● **SET OF TASKS**
[1] In the article below on the ICC withdrawal ruling, which associate justice wrote the Supreme Court decision?
[2] Please print the passage of the ICC withdrawal article between "In a 15-0 decision, the" and "Wednesday, July 21.", inclusive.
[3] Using the ICC withdrawal article, list every rule the Supreme Court laid out on a president's withdrawal from treaties.
··· READING TEXT ···
Presidents “enjoy much leeway” in withdrawing from treaties even without a prior determination by a court, said the Supreme Court, a pronouncement that has “far-reaching consequences” according to an international law professor behind one of the two failed petitions to compel President Rodrigo Duterte to rejoin the International Criminal Court (ICC).

The Supreme Court junked the two petitions challenging Duterte’s unilateral withdrawal from the Rome Statute, the treaty that created the ICC. The decision was based on many procedural grounds, including mootness since the United Nations already accepted the withdrawal.

A fundamental question in those petitions was: how much discretion is given to a president when abrogating these treaties?

In a 15-0 decision, the Supreme Court said a lot.

“Even sans a judicial determination that a treaty is unconstitutional, the president also enjoys much leeway in withdrawing from an agreement which, in his or her judgment, runs afoul of prior existing law or the Constitution,” said the decision penned by Associate Justice Marvic Leonen released Wednesday, July 21.

The Supreme Court said there are three rules:

  1. Presidents can withdraw if he/she determines that the treaty is contradictory to the Constitution or our laws
  2. Presidents cannot unilaterally withdraw from a treaty that was entered into with congressional imprimatur
  3. Presidents cannot unilaterally withdraw if the Senate has expressly declared that the treaty they entered into can only be withdrawn with the concurrence of the upper house

On the first point, who makes the determination that the treaty is contradictory to the Constitution or our laws? Either the court, or the president himself or herself, said the Supreme Court.

But a withdrawal not based on a court determination is “more susceptible to a judicial challenge,” said the Supreme Court.

“Any such determination must have clear and definite basis; any wanton, arbitrary, whimsical, or capricious withdrawal is correctible by judicial review,” said the Supreme Court.

However, in this case, the Supreme Court said it was bound to junk the petitions because the Rome Statute allows state parties to withdraw, the withdrawal was accepted by the United Nations, and Duterte followed procedures.
··· LISTED ENTRIES ···
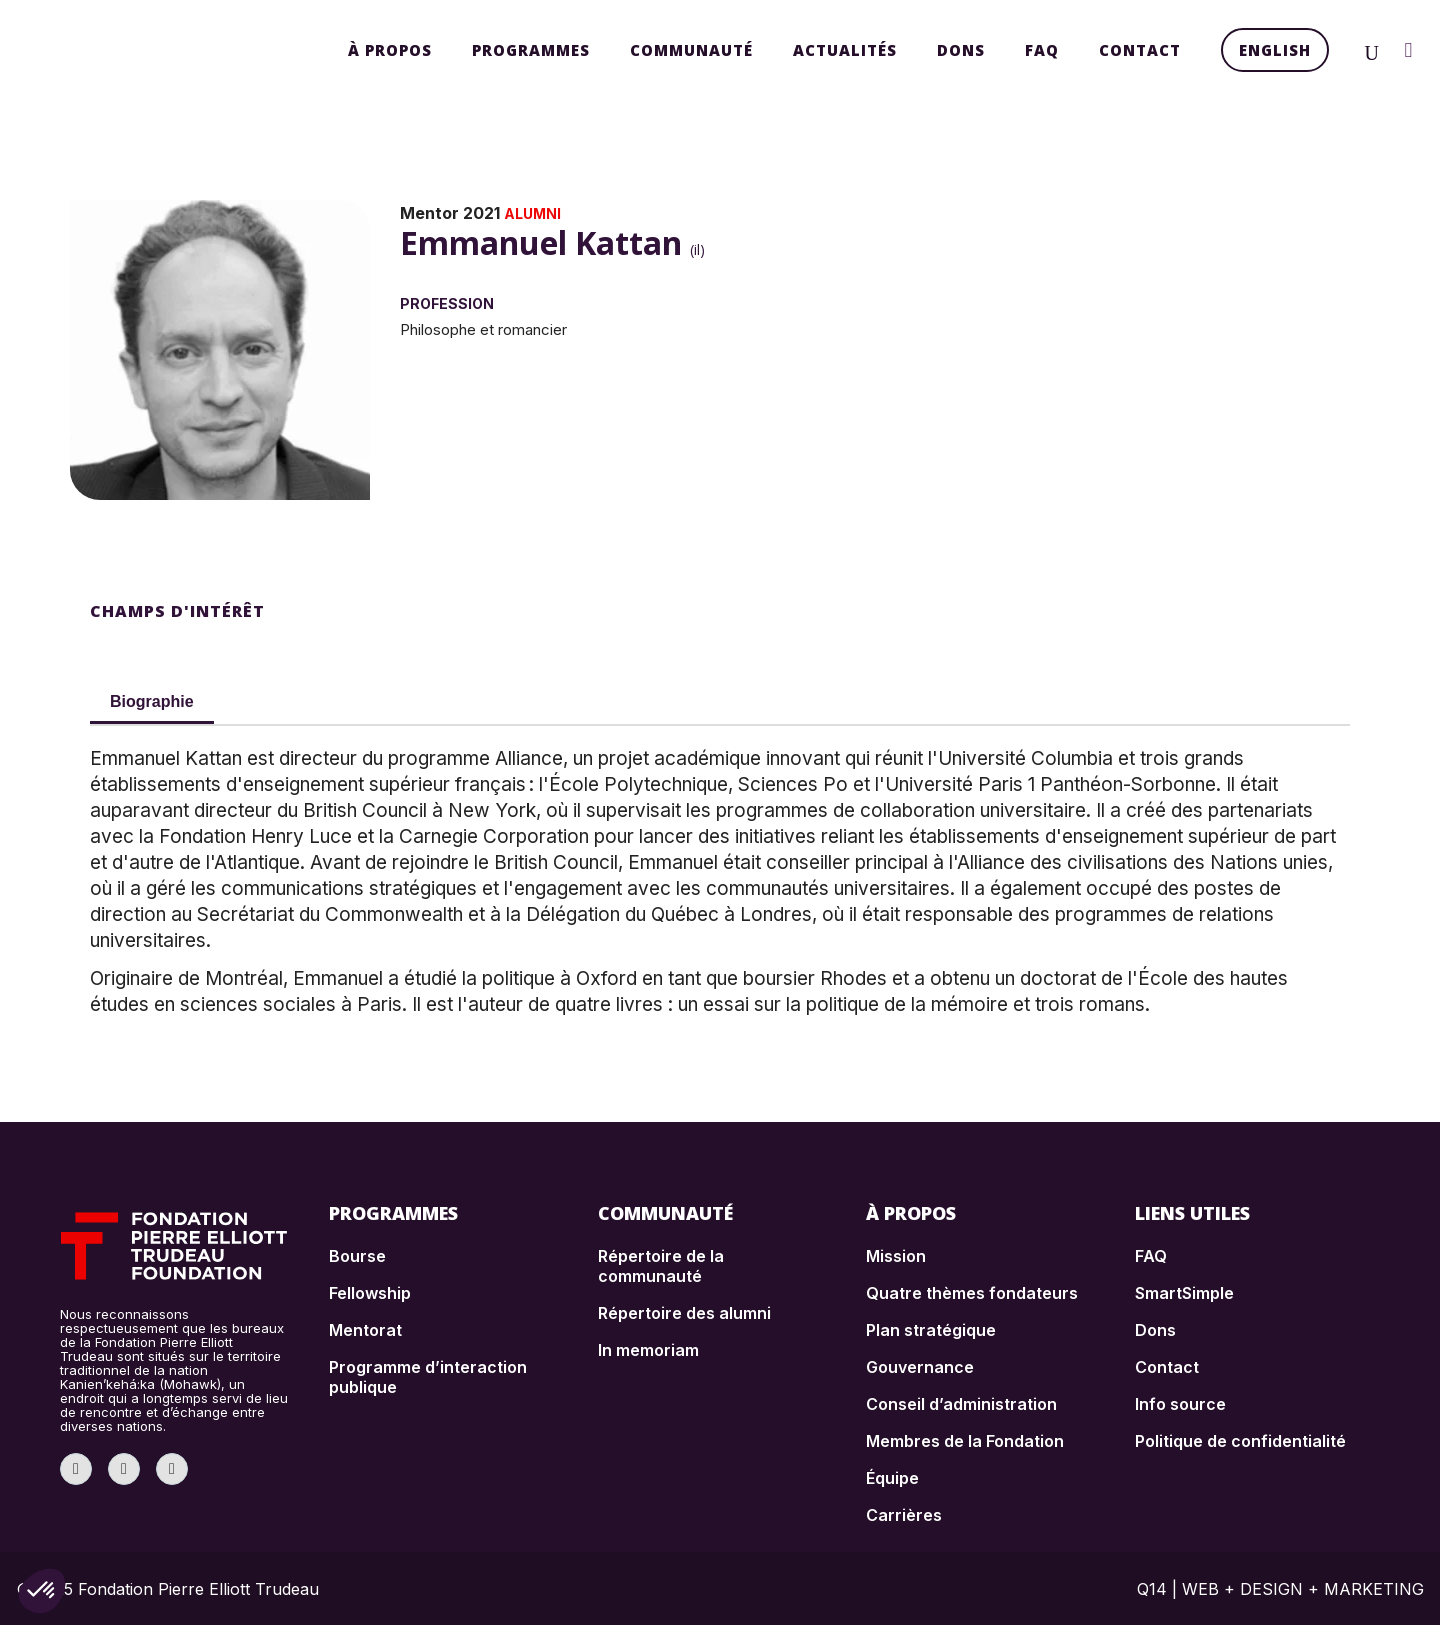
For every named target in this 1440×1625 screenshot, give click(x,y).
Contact (1167, 1367)
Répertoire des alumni (684, 1313)
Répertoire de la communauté (661, 1266)
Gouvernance (920, 1367)
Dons (1155, 1330)
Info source (1180, 1404)
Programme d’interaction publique (428, 1377)
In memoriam (648, 1350)
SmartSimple (1184, 1293)
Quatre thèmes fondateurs (972, 1293)
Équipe (892, 1478)
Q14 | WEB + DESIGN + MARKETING (1280, 1589)
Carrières (904, 1515)
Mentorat (365, 1330)
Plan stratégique (931, 1330)
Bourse (357, 1256)
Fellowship (370, 1293)
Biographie (152, 701)
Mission (896, 1256)
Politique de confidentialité (1240, 1441)
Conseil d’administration (961, 1404)
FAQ (1151, 1256)
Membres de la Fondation (965, 1441)
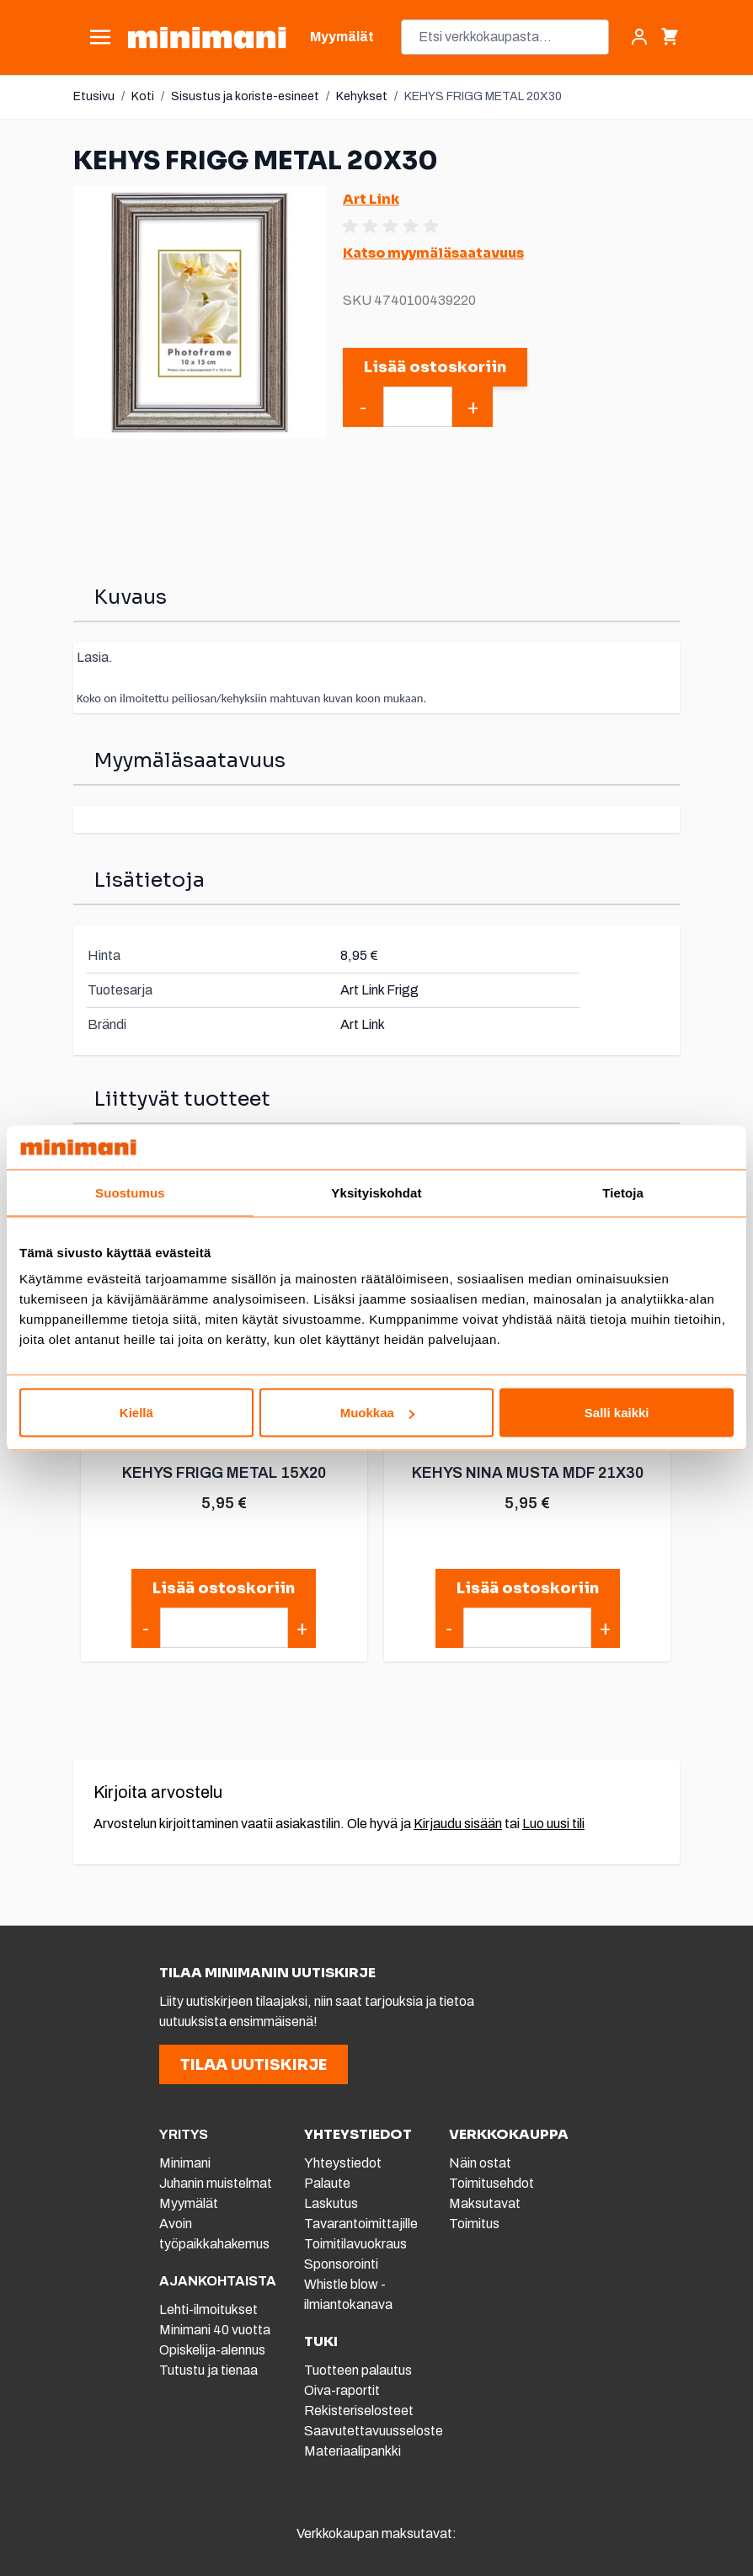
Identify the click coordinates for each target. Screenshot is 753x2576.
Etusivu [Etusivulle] (94, 96)
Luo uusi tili (553, 1823)
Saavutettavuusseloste (373, 2431)
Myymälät (188, 2203)
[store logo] (206, 37)
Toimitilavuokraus (355, 2244)
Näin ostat (480, 2163)
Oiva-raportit (342, 2390)
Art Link (371, 199)
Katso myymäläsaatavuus (433, 253)
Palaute (327, 2183)
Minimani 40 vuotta (214, 2330)
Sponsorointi (341, 2264)
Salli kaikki (617, 1412)
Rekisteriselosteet (359, 2410)
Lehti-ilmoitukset (208, 2309)
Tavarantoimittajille (361, 2223)
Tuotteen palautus (359, 2370)
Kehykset (361, 96)
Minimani (185, 2163)
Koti (142, 96)
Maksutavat (485, 2203)
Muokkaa (377, 1412)
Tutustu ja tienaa (208, 2370)
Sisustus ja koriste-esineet (245, 96)
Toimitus (474, 2223)
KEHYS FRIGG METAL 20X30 (483, 96)
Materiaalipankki (352, 2451)
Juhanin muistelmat (215, 2183)
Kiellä (136, 1412)
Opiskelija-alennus (212, 2350)
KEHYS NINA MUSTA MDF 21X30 (527, 1472)
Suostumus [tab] (130, 1192)
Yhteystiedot (343, 2163)
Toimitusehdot (491, 2183)
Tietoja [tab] (623, 1192)
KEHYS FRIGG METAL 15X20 (223, 1472)
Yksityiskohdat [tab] (376, 1192)
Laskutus (331, 2203)
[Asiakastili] (639, 37)
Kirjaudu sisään (458, 1823)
···
● **ANSWERS FOR THE EXERCISE**
[1] Associate Justice Marvic Leonen wrote the decision.

[2]
In a 15-0 decision, the Supreme Court said a lot.

“Even sans a judicial determination that a treaty is unconstitutional, the president also enjoys much leeway in withdrawing from an agreement which, in his or her judgment, runs afoul of prior existing law or the Constitution,” said the decision penned by Associate Justice Marvic Leonen released Wednesday, July 21.

[3]
1. Presidents can withdraw if he/she determines that the treaty is contradictory to the Constitution or our laws.
2. Presidents cannot unilaterally withdraw from a treaty that was entered into with congressional imprimatur.
3. Presidents cannot unilaterally withdraw if the Senate has expressly declared that the treaty they entered into can only be withdrawn with the concurrence of the upper house.